Task details >>
Quote every item below verbatim, keeping each line unchanged.
start Extracted material
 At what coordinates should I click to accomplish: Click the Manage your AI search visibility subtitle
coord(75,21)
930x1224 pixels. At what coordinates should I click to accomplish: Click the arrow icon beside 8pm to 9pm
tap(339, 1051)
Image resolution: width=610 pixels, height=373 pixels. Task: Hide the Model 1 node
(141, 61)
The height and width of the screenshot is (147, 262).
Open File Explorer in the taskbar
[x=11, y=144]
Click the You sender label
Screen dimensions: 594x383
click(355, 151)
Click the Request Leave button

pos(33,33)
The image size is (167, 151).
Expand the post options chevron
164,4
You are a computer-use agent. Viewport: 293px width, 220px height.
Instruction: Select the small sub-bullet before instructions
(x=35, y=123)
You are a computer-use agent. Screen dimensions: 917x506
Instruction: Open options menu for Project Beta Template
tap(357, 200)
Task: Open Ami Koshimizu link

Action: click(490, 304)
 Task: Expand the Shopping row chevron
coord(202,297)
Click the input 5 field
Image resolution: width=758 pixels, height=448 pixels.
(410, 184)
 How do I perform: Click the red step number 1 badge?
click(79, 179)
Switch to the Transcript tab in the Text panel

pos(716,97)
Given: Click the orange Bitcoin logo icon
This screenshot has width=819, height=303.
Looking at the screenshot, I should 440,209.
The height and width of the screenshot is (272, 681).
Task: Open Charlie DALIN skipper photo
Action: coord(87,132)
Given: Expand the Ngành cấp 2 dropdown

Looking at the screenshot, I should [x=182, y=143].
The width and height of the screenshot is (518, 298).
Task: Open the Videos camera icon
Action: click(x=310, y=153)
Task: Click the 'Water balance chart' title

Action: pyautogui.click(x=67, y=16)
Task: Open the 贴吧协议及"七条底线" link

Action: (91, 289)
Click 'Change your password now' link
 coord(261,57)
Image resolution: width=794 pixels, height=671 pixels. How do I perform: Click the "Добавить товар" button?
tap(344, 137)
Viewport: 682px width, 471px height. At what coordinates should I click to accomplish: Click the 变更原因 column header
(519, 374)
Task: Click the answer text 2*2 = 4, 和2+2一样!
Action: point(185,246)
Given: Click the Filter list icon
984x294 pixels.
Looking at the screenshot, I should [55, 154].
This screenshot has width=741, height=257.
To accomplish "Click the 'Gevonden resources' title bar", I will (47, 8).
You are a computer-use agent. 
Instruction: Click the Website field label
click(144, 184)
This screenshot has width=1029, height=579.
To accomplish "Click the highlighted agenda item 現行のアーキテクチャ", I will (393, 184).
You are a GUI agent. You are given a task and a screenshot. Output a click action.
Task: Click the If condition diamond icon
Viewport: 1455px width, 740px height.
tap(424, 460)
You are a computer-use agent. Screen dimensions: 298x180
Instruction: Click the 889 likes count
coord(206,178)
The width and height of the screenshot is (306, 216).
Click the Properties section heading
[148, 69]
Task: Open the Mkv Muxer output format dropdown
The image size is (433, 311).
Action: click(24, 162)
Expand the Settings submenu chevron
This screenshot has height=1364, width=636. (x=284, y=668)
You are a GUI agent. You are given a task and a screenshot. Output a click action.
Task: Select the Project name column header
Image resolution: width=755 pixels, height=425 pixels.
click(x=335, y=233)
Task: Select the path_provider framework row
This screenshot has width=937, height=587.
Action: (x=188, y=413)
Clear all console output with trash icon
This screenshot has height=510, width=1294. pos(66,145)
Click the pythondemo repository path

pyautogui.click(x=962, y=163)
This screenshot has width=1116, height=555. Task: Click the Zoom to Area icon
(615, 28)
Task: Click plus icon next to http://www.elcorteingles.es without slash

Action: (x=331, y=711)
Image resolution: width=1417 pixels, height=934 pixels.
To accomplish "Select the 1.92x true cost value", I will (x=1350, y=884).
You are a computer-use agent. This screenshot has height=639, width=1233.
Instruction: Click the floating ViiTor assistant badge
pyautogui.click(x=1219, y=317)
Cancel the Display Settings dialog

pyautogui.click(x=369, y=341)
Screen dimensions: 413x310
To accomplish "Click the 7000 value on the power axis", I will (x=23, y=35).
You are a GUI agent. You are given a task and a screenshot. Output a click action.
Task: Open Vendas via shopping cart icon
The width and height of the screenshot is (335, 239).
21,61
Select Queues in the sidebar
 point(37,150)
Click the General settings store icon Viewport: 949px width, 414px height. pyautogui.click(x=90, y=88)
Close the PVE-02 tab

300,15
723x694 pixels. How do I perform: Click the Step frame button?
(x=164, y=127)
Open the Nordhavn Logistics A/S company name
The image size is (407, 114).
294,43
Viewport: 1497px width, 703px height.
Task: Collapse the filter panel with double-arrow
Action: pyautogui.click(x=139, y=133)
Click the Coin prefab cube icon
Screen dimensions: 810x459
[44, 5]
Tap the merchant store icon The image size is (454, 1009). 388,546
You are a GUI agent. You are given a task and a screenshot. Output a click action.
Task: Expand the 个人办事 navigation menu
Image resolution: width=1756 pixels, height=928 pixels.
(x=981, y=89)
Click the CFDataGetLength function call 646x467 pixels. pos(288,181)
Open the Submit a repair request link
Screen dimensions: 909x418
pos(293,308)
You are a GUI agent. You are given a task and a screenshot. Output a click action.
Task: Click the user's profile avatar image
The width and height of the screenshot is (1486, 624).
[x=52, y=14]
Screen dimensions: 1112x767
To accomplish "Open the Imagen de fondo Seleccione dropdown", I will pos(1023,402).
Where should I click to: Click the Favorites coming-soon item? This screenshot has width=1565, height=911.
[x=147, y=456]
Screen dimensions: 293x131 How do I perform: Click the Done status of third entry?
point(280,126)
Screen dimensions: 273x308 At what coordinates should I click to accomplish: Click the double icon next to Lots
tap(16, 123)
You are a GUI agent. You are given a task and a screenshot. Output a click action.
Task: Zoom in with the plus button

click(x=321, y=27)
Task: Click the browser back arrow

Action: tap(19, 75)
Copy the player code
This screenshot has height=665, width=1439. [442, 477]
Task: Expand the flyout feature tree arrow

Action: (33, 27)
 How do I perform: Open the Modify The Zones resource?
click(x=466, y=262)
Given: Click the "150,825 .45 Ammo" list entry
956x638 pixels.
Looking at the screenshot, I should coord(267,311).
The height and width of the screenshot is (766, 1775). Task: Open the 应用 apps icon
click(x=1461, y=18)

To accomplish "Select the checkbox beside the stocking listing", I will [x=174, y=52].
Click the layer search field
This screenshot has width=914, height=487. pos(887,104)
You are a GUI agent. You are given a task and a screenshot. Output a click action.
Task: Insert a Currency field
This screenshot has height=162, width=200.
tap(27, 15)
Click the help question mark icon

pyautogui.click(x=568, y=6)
end Extracted material
The result >>
 At what coordinates should I click to accomplish: Click the Manage your AI search visibility subtitle
coord(75,21)
930x1224 pixels. At what coordinates should I click to accomplish: Click the arrow icon beside 8pm to 9pm
tap(339, 1051)
Image resolution: width=610 pixels, height=373 pixels. Task: Hide the Model 1 node
(141, 61)
The height and width of the screenshot is (147, 262).
Open File Explorer in the taskbar
[x=11, y=144]
Click the You sender label
Screen dimensions: 594x383
click(355, 151)
Click the Request Leave button

pos(33,33)
The image size is (167, 151).
Expand the post options chevron
164,4
You are a computer-use agent. Viewport: 293px width, 220px height.
Instruction: Select the small sub-bullet before instructions
(x=35, y=123)
You are a computer-use agent. Screen dimensions: 917x506
Instruction: Open options menu for Project Beta Template
tap(357, 200)
Task: Open Ami Koshimizu link

Action: click(490, 304)
 Task: Expand the Shopping row chevron
coord(202,297)
Click the input 5 field
Image resolution: width=758 pixels, height=448 pixels.
(410, 184)
 How do I perform: Click the red step number 1 badge?
click(79, 179)
Switch to the Transcript tab in the Text panel

pos(716,97)
Given: Click the orange Bitcoin logo icon
This screenshot has width=819, height=303.
Looking at the screenshot, I should 440,209.
The height and width of the screenshot is (272, 681).
Task: Open Charlie DALIN skipper photo
Action: coord(87,132)
Given: Expand the Ngành cấp 2 dropdown

Looking at the screenshot, I should [x=182, y=143].
The width and height of the screenshot is (518, 298).
Task: Open the Videos camera icon
Action: click(x=310, y=153)
Task: Click the 'Water balance chart' title

Action: pyautogui.click(x=67, y=16)
Task: Open the 贴吧协议及"七条底线" link

Action: (91, 289)
Click 'Change your password now' link
 coord(261,57)
Image resolution: width=794 pixels, height=671 pixels. How do I perform: Click the "Добавить товар" button?
tap(344, 137)
Viewport: 682px width, 471px height. At what coordinates should I click to accomplish: Click the 变更原因 column header
(519, 374)
Task: Click the answer text 2*2 = 4, 和2+2一样!
Action: point(185,246)
Given: Click the Filter list icon
984x294 pixels.
Looking at the screenshot, I should [55, 154].
This screenshot has width=741, height=257.
To accomplish "Click the 'Gevonden resources' title bar", I will (47, 8).
You are a computer-use agent. 
Instruction: Click the Website field label
click(144, 184)
This screenshot has width=1029, height=579.
To accomplish "Click the highlighted agenda item 現行のアーキテクチャ", I will (393, 184).
You are a GUI agent. You are given a task and a screenshot. Output a click action.
Task: Click the If condition diamond icon
Viewport: 1455px width, 740px height.
tap(424, 460)
You are a computer-use agent. Screen dimensions: 298x180
Instruction: Click the 889 likes count
coord(206,178)
The width and height of the screenshot is (306, 216).
Click the Properties section heading
[148, 69]
Task: Open the Mkv Muxer output format dropdown
The image size is (433, 311).
Action: click(24, 162)
Expand the Settings submenu chevron
This screenshot has height=1364, width=636. (x=284, y=668)
You are a GUI agent. You are given a task and a screenshot. Output a click action.
Task: Select the Project name column header
Image resolution: width=755 pixels, height=425 pixels.
click(x=335, y=233)
Task: Select the path_provider framework row
This screenshot has width=937, height=587.
Action: (x=188, y=413)
Clear all console output with trash icon
This screenshot has height=510, width=1294. pos(66,145)
Click the pythondemo repository path

pyautogui.click(x=962, y=163)
This screenshot has width=1116, height=555. Task: Click the Zoom to Area icon
(615, 28)
Task: Click plus icon next to http://www.elcorteingles.es without slash

Action: (x=331, y=711)
Image resolution: width=1417 pixels, height=934 pixels.
To accomplish "Select the 1.92x true cost value", I will (x=1350, y=884).
You are a computer-use agent. This screenshot has height=639, width=1233.
Instruction: Click the floating ViiTor assistant badge
pyautogui.click(x=1219, y=317)
Cancel the Display Settings dialog

pyautogui.click(x=369, y=341)
Screen dimensions: 413x310
To accomplish "Click the 7000 value on the power axis", I will (x=23, y=35).
You are a GUI agent. You are given a task and a screenshot. Output a click action.
Task: Open Vendas via shopping cart icon
The width and height of the screenshot is (335, 239).
21,61
Select Queues in the sidebar
 point(37,150)
Click the General settings store icon Viewport: 949px width, 414px height. pyautogui.click(x=90, y=88)
Close the PVE-02 tab

300,15
723x694 pixels. How do I perform: Click the Step frame button?
(x=164, y=127)
Open the Nordhavn Logistics A/S company name
The image size is (407, 114).
294,43
Viewport: 1497px width, 703px height.
Task: Collapse the filter panel with double-arrow
Action: pyautogui.click(x=139, y=133)
Click the Coin prefab cube icon
Screen dimensions: 810x459
[44, 5]
Tap the merchant store icon The image size is (454, 1009). 388,546
You are a GUI agent. You are given a task and a screenshot. Output a click action.
Task: Expand the 个人办事 navigation menu
Image resolution: width=1756 pixels, height=928 pixels.
(x=981, y=89)
Click the CFDataGetLength function call 646x467 pixels. pos(288,181)
Open the Submit a repair request link
Screen dimensions: 909x418
pos(293,308)
You are a GUI agent. You are given a task and a screenshot. Output a click action.
Task: Click the user's profile avatar image
The width and height of the screenshot is (1486, 624).
[x=52, y=14]
Screen dimensions: 1112x767
To accomplish "Open the Imagen de fondo Seleccione dropdown", I will pos(1023,402).
Where should I click to: Click the Favorites coming-soon item? This screenshot has width=1565, height=911.
[x=147, y=456]
Screen dimensions: 293x131 How do I perform: Click the Done status of third entry?
point(280,126)
Screen dimensions: 273x308 At what coordinates should I click to accomplish: Click the double icon next to Lots
tap(16, 123)
You are a GUI agent. You are given a task and a screenshot. Output a click action.
Task: Zoom in with the plus button

click(x=321, y=27)
Task: Click the browser back arrow

Action: tap(19, 75)
Copy the player code
This screenshot has height=665, width=1439. [442, 477]
Task: Expand the flyout feature tree arrow

Action: (33, 27)
 How do I perform: Open the Modify The Zones resource?
click(x=466, y=262)
Given: Click the "150,825 .45 Ammo" list entry
956x638 pixels.
Looking at the screenshot, I should coord(267,311).
The height and width of the screenshot is (766, 1775). Task: Open the 应用 apps icon
click(x=1461, y=18)

To accomplish "Select the checkbox beside the stocking listing", I will [x=174, y=52].
Click the layer search field
This screenshot has width=914, height=487. pos(887,104)
You are a GUI agent. You are given a task and a screenshot. Output a click action.
Task: Insert a Currency field
This screenshot has height=162, width=200.
tap(27, 15)
Click the help question mark icon

pyautogui.click(x=568, y=6)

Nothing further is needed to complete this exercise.